Wyborg von oben – und vom Zerfall bedroht /varlamov.ru

Bei einem Spaziergang durch  die Altstadt der nordrussischen Kleinstadt Wyborg, gelegen an der finnischen Grenze, fühlt man sich wie in einem Freilichtmuseum. Aber, Kulturerbe hin oder her, die Altstadt soll weichen, wenn es nach dem Gouverneur des Leningrader Gebietes, Alexander Drosdenko, geht.

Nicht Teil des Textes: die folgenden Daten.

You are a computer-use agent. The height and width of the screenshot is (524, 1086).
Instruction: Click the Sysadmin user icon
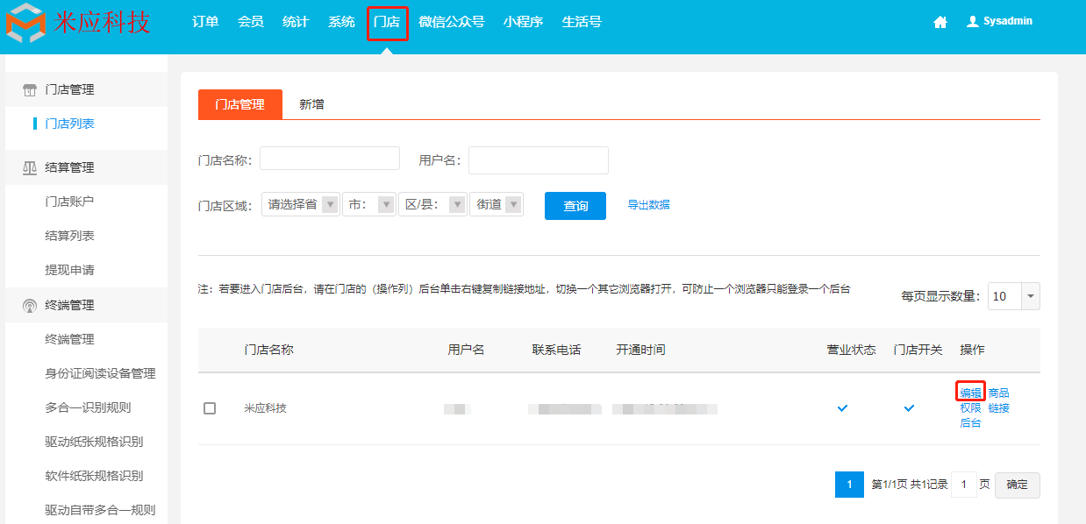pyautogui.click(x=972, y=22)
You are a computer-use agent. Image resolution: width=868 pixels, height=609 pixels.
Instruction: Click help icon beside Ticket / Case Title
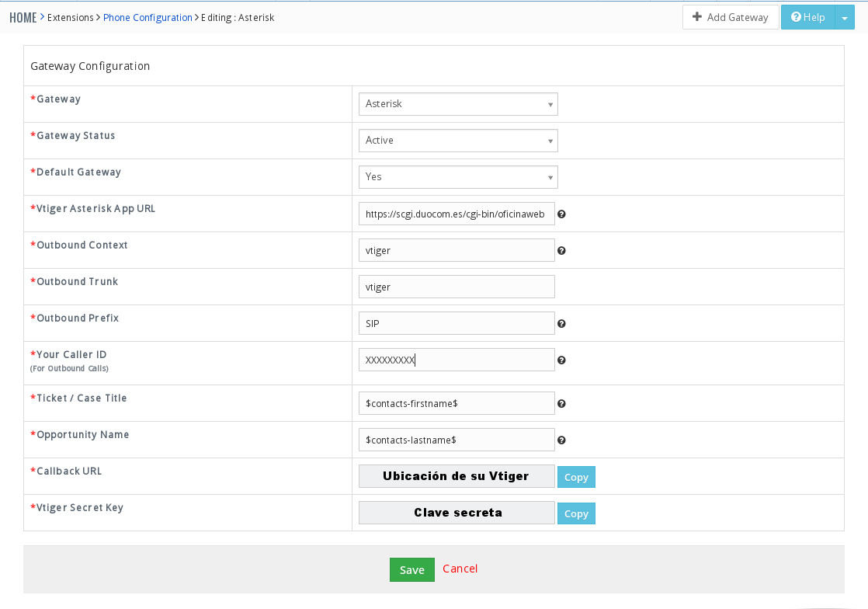click(x=561, y=404)
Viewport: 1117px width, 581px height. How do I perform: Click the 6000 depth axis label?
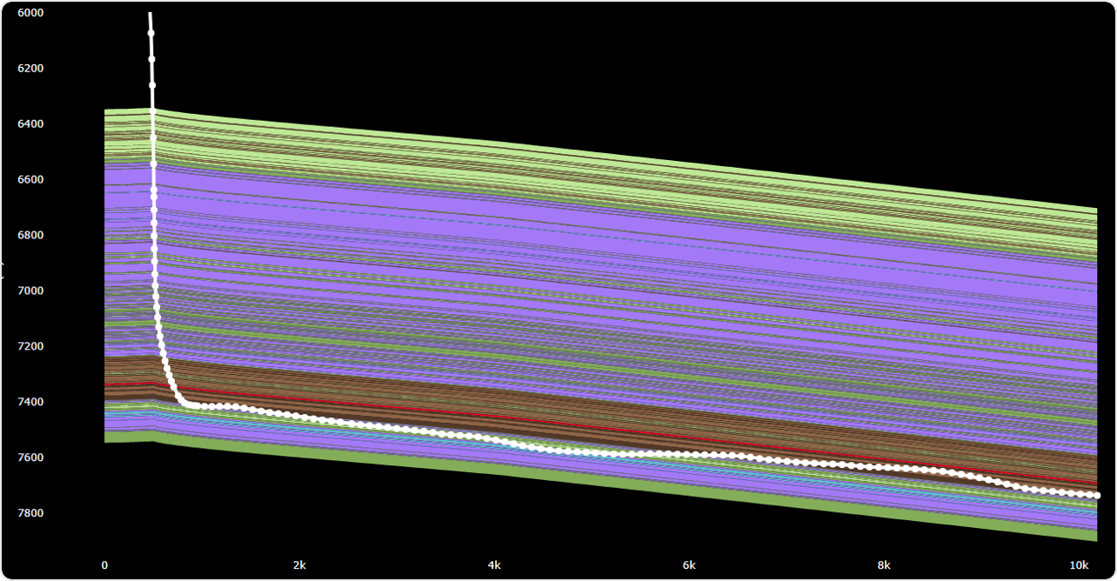(x=30, y=12)
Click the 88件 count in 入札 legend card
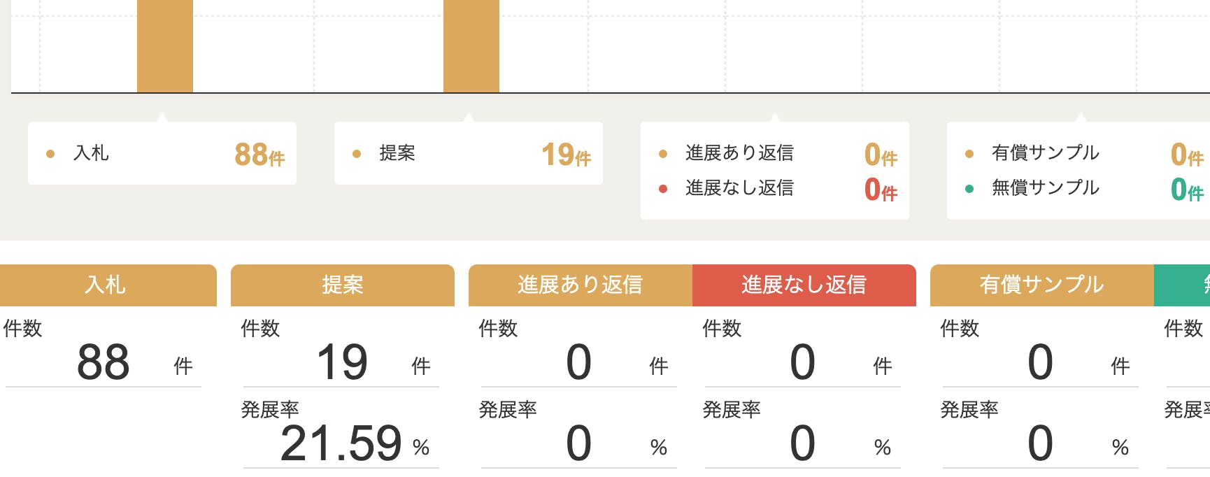The width and height of the screenshot is (1210, 477). [x=259, y=155]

Bis 1940 war Wyborg, damals Viipuri, die zweitgrößte Stadt Finnlands. Im Zweiten Weltkrieg wurde sie von der Sowjetunion annektiert, umbenannt und fast alle Finnen vertrieben. Seit 2010 genießt Wyborg einen Sonderstatus als letzte historische Siedlung im Gebiet Leningrad. Und zieht Touristen von nah und fern an, knapp 900.000 allein 2016 – Zehnjahresrekord. Trotzdem überließen die russischen Behörden die Bausubstanz der Altstadt seit Jahren sich selbst und dem Meeresklima.

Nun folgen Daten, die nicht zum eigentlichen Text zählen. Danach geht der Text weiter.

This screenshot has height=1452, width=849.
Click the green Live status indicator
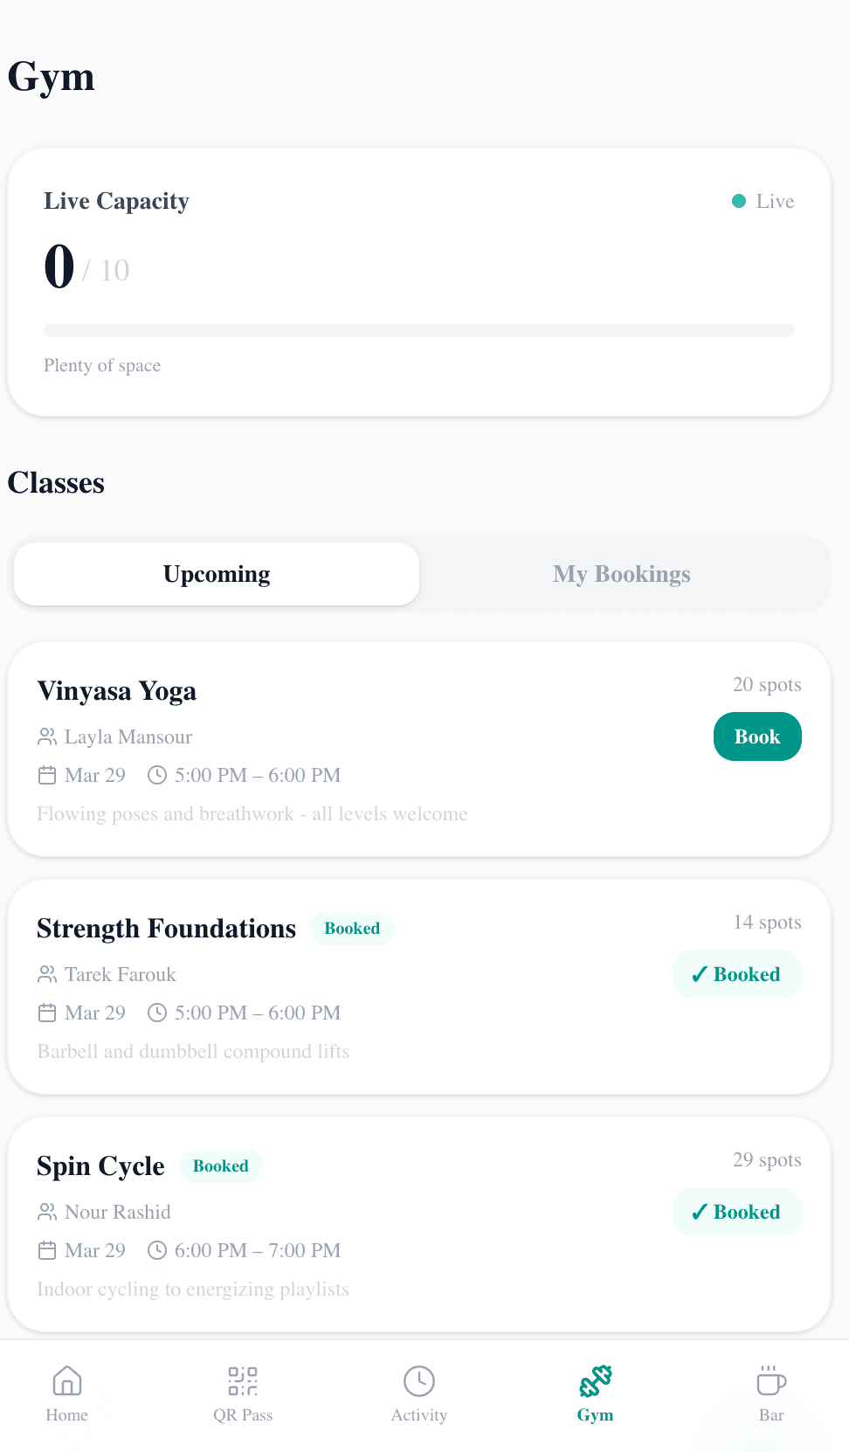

Von den Abrissplänen betroffen sind nun sieben Gebäude aus dem 18. und 19. Jahrhundert, der sogenannten „Finnischen Altstadt“. An ihrer Stelle sollen „neue Gebäude entstehen, die den heutigen Anforderungen entsprechen“, erklärte Drosdenko.

Für den russischen Blogger Ilja Warlamow ist der Zerfall Wyborgs ein Musterbeispiel für den Umgang russischer Behörden mit Kulturerbe: An Stelle von Altstädten werden Kaufhäuser oder im besten Fall Wohnviertel errichtet. „Ich denke nicht, dass Wyborg noch zu retten ist. Wie Kasan, Ufa, Samara und viele andere Städte. Es gibt dafür weder Geld noch den Wunsch noch das gesellschaftliche Verlangen“, schreibt Warlamow. Dann lud Drosdenko den Blogger zu einem Spaziergang in Wyborg ein. „Was kann man sagen? Der Gouverneur hat beste Absichten. Er will die Ruinen abreißen und an ihrer Stelle anhand von Abbildungen und Fotografien der 30er Jahre die Gebäudefassaden wieder aufbauen“, schrieb im Anschluss Warlamow.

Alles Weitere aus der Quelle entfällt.